Historia de doña Mencía de Mosquera.
ACÍ en Valladolid y mi nombre es doña Mencía de Mosquera. Mi padre, don Martín, coronel de un regimiento, fué muerto en Portugal, después de haber consumido su patrimonio en el servicio del rey. Dejóme pocos bienes, y consiguientemente, aunque hija única, no era un gran partido para ser buscada en casamiento. Mas, a pesar de mi escasa fortuna, no me faltaban pretendientes. Muchos caballeros de los más principales de España solicitaron mi mano; pero el que se llevó mi atención fué don Alvaro de Mello. A la verdad, era el más galán y airoso de todos, y reunía además otras prendas recomendables, que me decidieron a su favor. Era prudente, entendido y valiente, acompañando a esto ser muy comedido, atento, pundonoroso y el hombre más bien portado del mundo. En las corridas de toros, ninguno se mostraba más arriesgado, más brioso ni más diestro; y en las justas era la admiración de todos su despejo, habilidad y valentía. Finalmente, le preferí a sus competidores y le di mi mano.

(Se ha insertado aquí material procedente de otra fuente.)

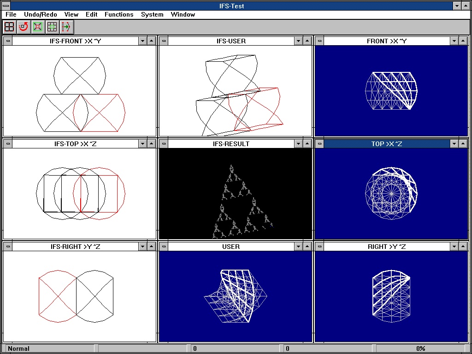Open the Window menu
This screenshot has width=472, height=354.
(x=183, y=14)
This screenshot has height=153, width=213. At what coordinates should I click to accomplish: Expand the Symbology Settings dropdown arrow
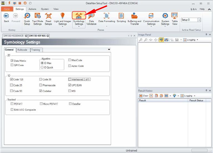point(79,27)
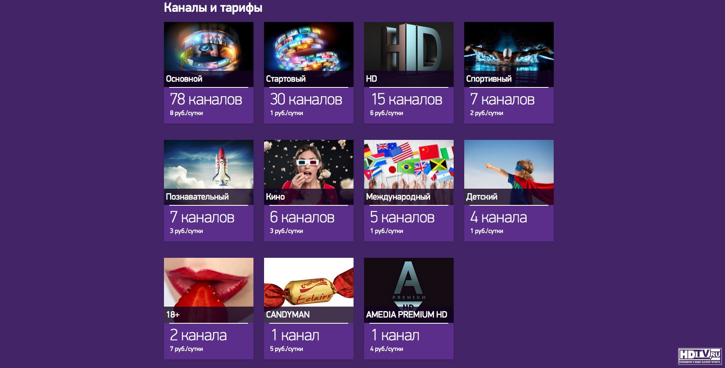Open the CANDYMAN candy thumbnail
725x368 pixels.
(x=308, y=290)
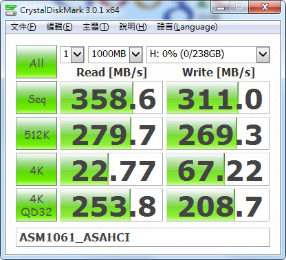The height and width of the screenshot is (260, 286).
Task: Start the Seq sequential test
Action: tap(36, 98)
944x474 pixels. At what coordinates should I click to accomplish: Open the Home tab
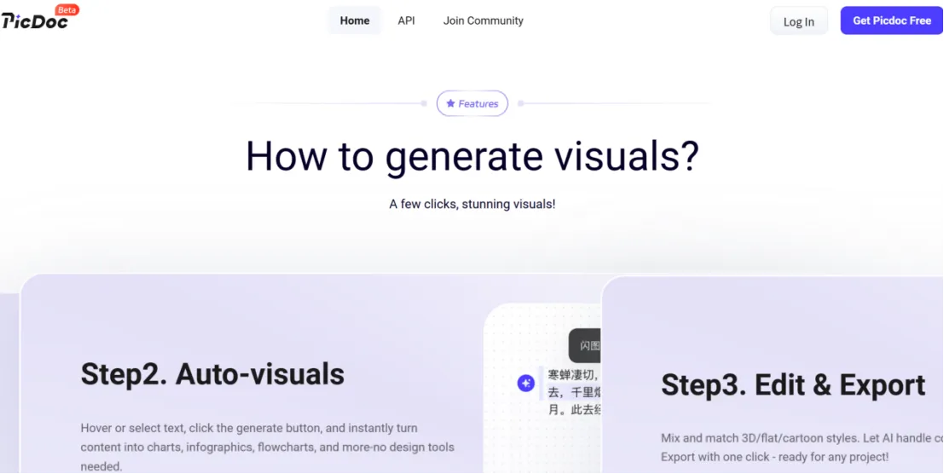[x=355, y=20]
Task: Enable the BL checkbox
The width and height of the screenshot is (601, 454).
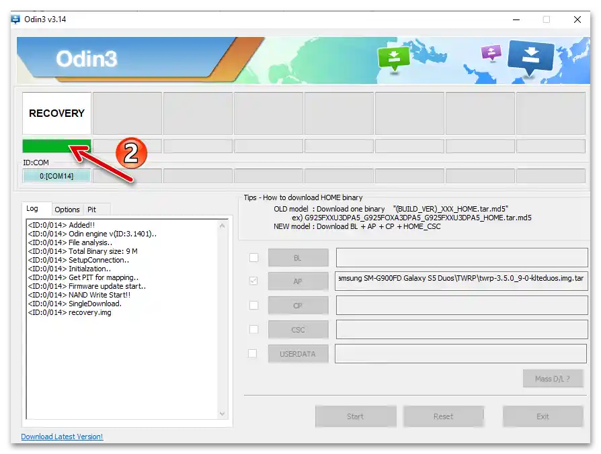Action: point(253,257)
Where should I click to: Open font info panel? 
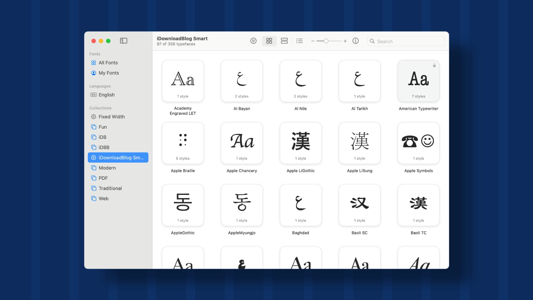point(355,41)
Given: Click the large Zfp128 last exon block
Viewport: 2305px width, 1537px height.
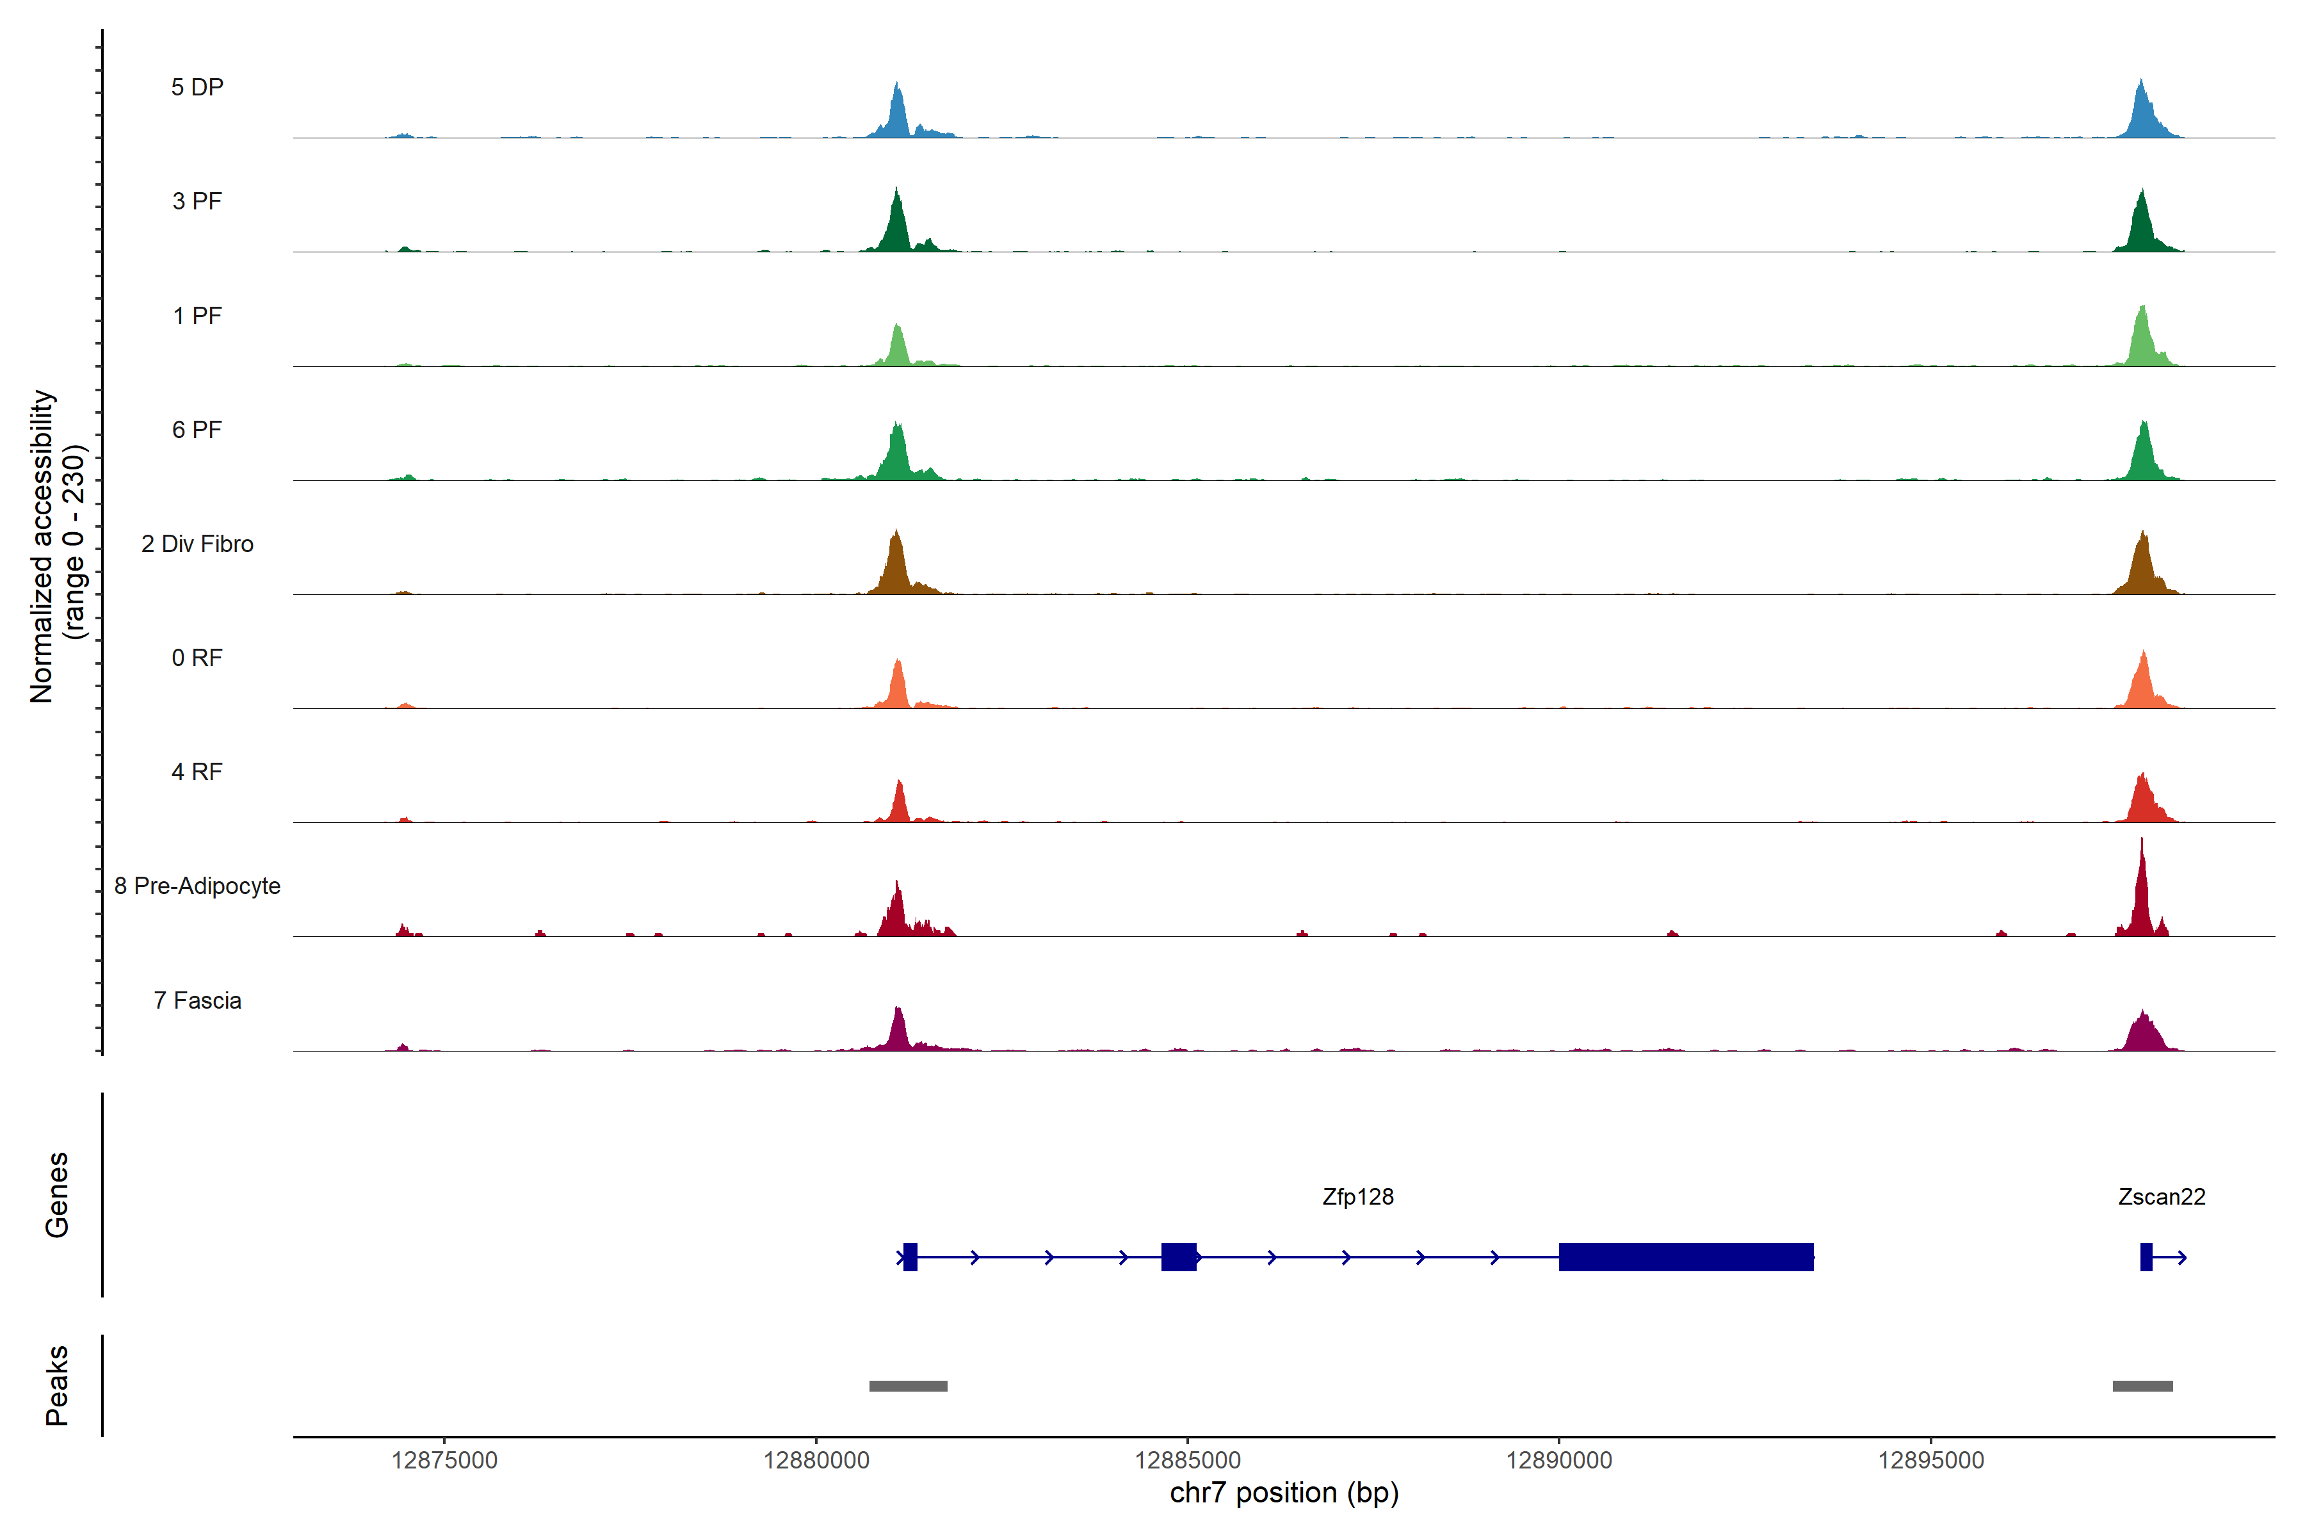Looking at the screenshot, I should [x=1686, y=1257].
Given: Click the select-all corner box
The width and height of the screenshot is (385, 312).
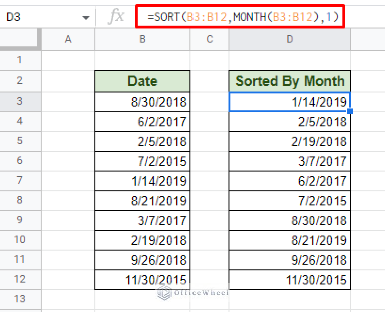Looking at the screenshot, I should pyautogui.click(x=20, y=39).
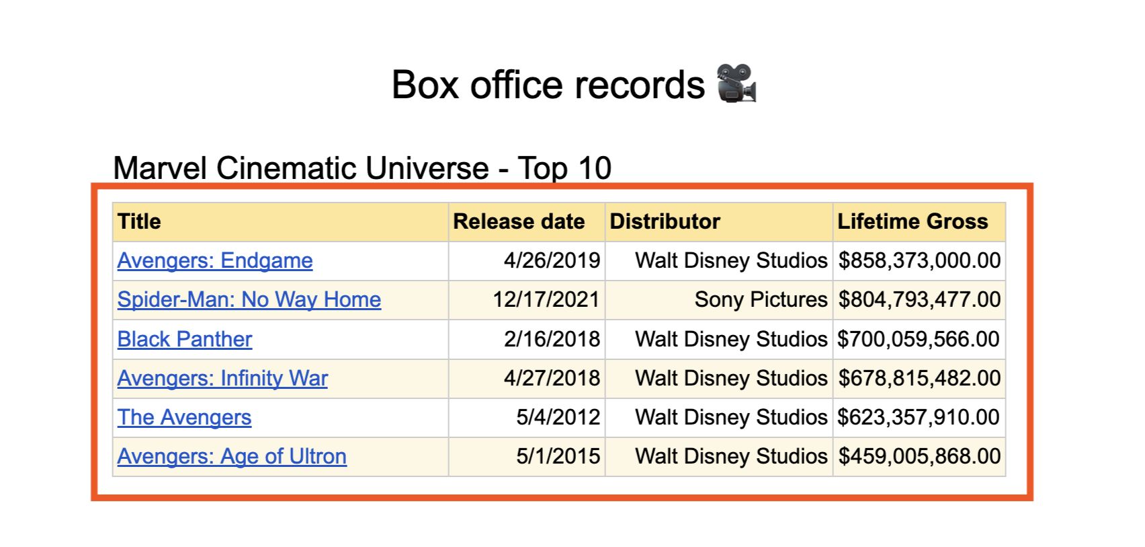Open the Avengers: Endgame link
The height and width of the screenshot is (547, 1145).
pyautogui.click(x=215, y=260)
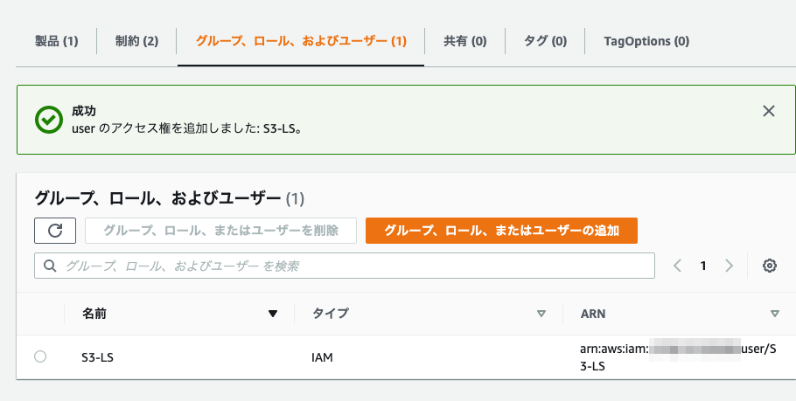
Task: Click グループ、ロール、またはユーザーを削除 button
Action: click(220, 231)
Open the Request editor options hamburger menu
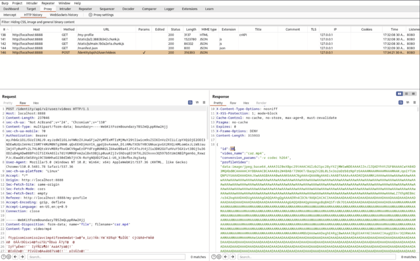420x261 pixels. 204,103
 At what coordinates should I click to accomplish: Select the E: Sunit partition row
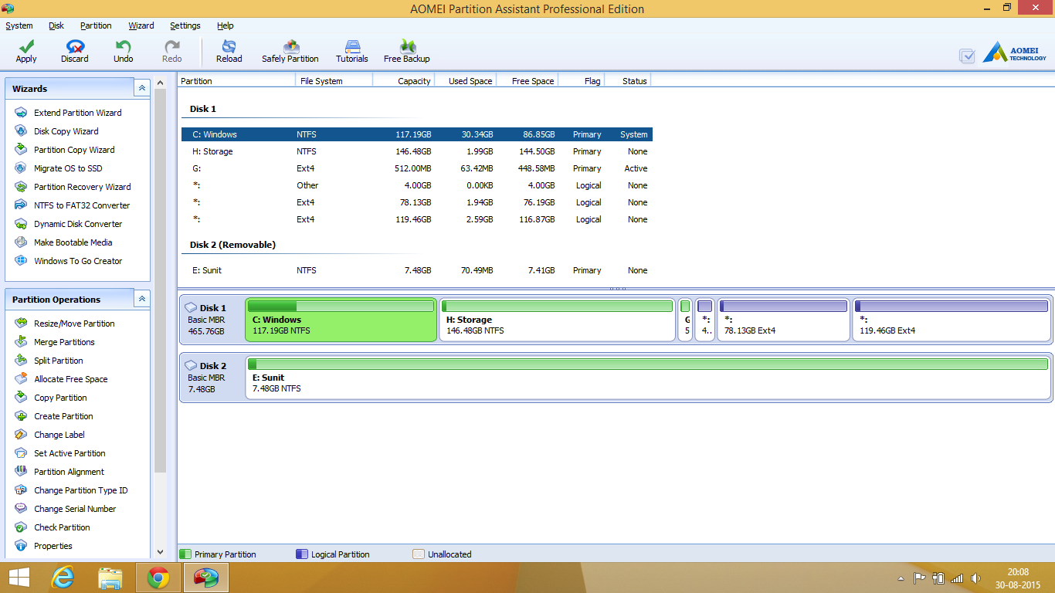point(417,270)
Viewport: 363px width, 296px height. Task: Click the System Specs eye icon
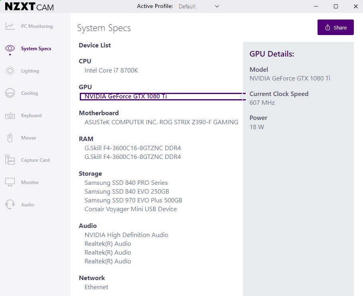(x=10, y=49)
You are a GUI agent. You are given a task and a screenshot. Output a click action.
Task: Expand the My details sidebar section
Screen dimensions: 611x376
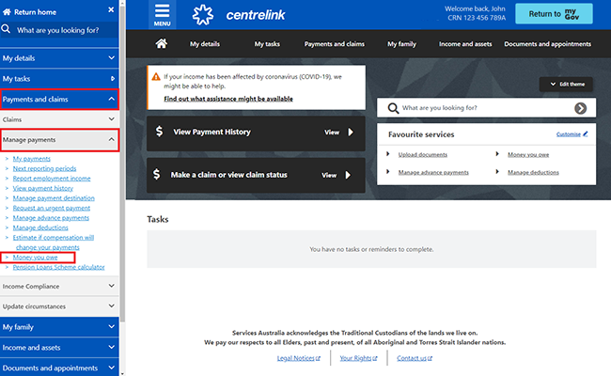(59, 58)
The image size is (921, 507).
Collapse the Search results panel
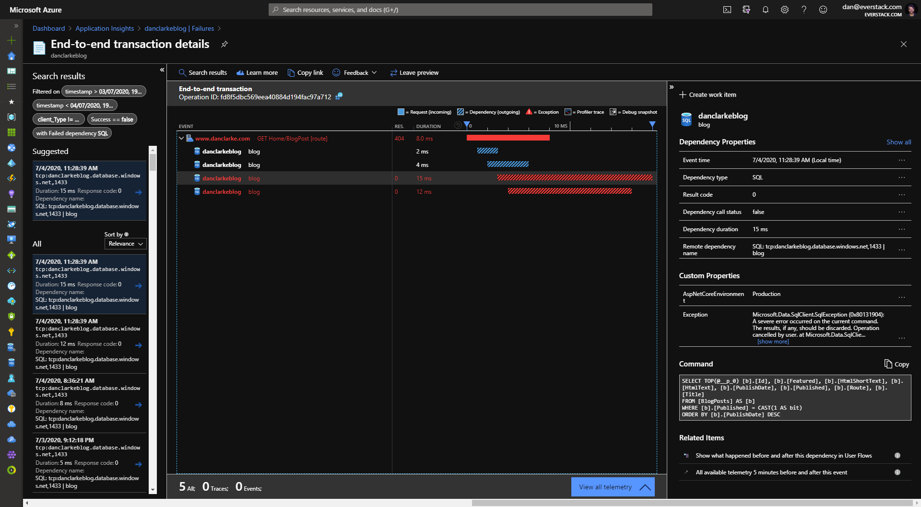point(162,70)
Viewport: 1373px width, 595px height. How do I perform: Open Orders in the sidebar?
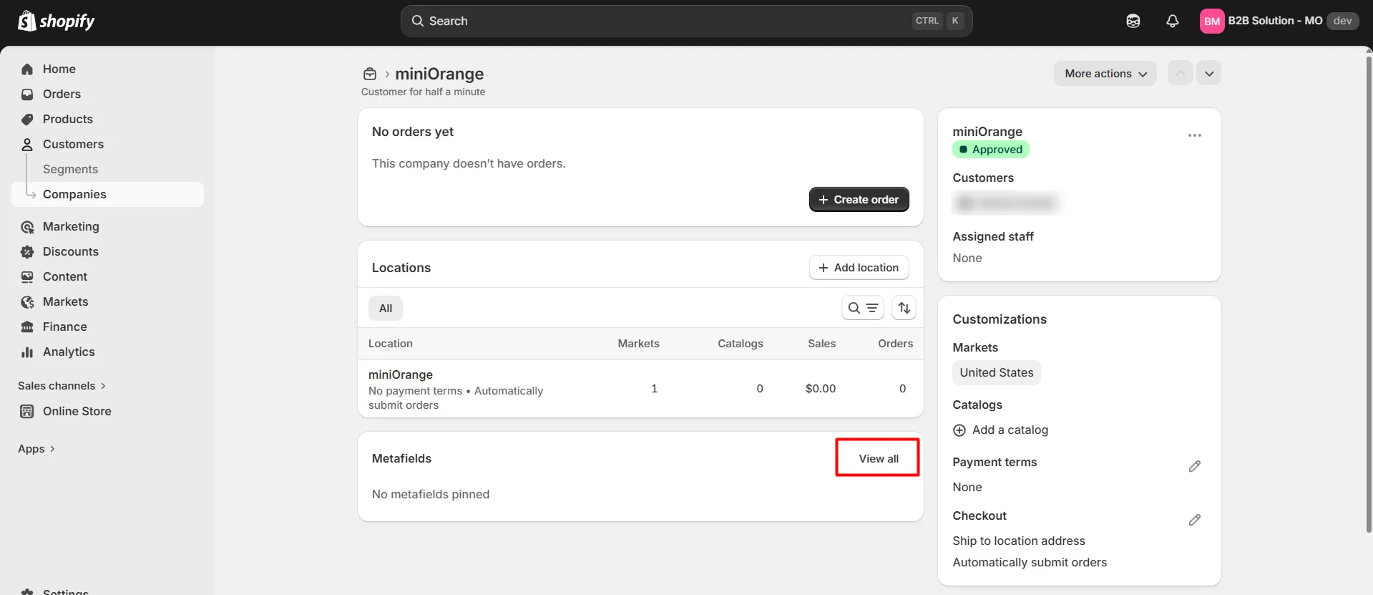coord(62,94)
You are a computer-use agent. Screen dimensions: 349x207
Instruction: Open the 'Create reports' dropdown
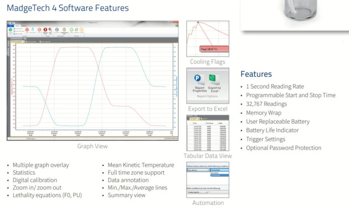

»Pocos días después de nuestro matrimonio se encontró en un sitio retirado con don Andrés de Baeza, que había sido uno de sus competidores en pretenderme. Picáronse los dos, sacaron las espadas y costó la vida a don Andrés. Era éste sobrino del corregidor de Valladolid, hombre de genio violento y enemigo mortal de la casa de Mello, y, por consiguiente, juzgó don Alvaro que le importaba infinito no retardar un punto su fuga. Volvióse inmediatamente a casa, contóme lo sucedido y me dijo: “Querida Mencía, es indispensable separarnos; ya conoces al corregidor; me perseguirá encarnizadamente. No ignoras lo mucho que puede en España, y así, no estoy seguro en el reino”. No le permitió decir más su dolor. Hícele que tomase dinero y algunas joyas. Dióme después los brazos, estrechóme en ellos y estuvimos así un gran rato, sin poder uno ni otro hablar palabra, mezclándose nuestras lágrimas, suspiros y sollozos. Vino un criado a decir que estaba pronto el caballo; desasióse de mí, partió y dejóme en un estado que no sabré pintar. ¡Dichosa yo si lo agudo del dolor me hubiera quitado la vida! ¡Qué de penas y tormentos me hubiera ahorrado! Pocas horas después de partido don Alvaro supo su fuga el corregidor. Hizo que le siguiesen, y no perdonó diligencia alguna para haberle a las manos. Frustrólas todas mi esposo y púsose en salvo. Viéndose el juez reducido a no poder tomar otra venganza que la satisfacción de quitar todos sus bienes a un hombre cuya sangre hubiera querido beber, confiscó cuanto pertenecía a don Alvaro.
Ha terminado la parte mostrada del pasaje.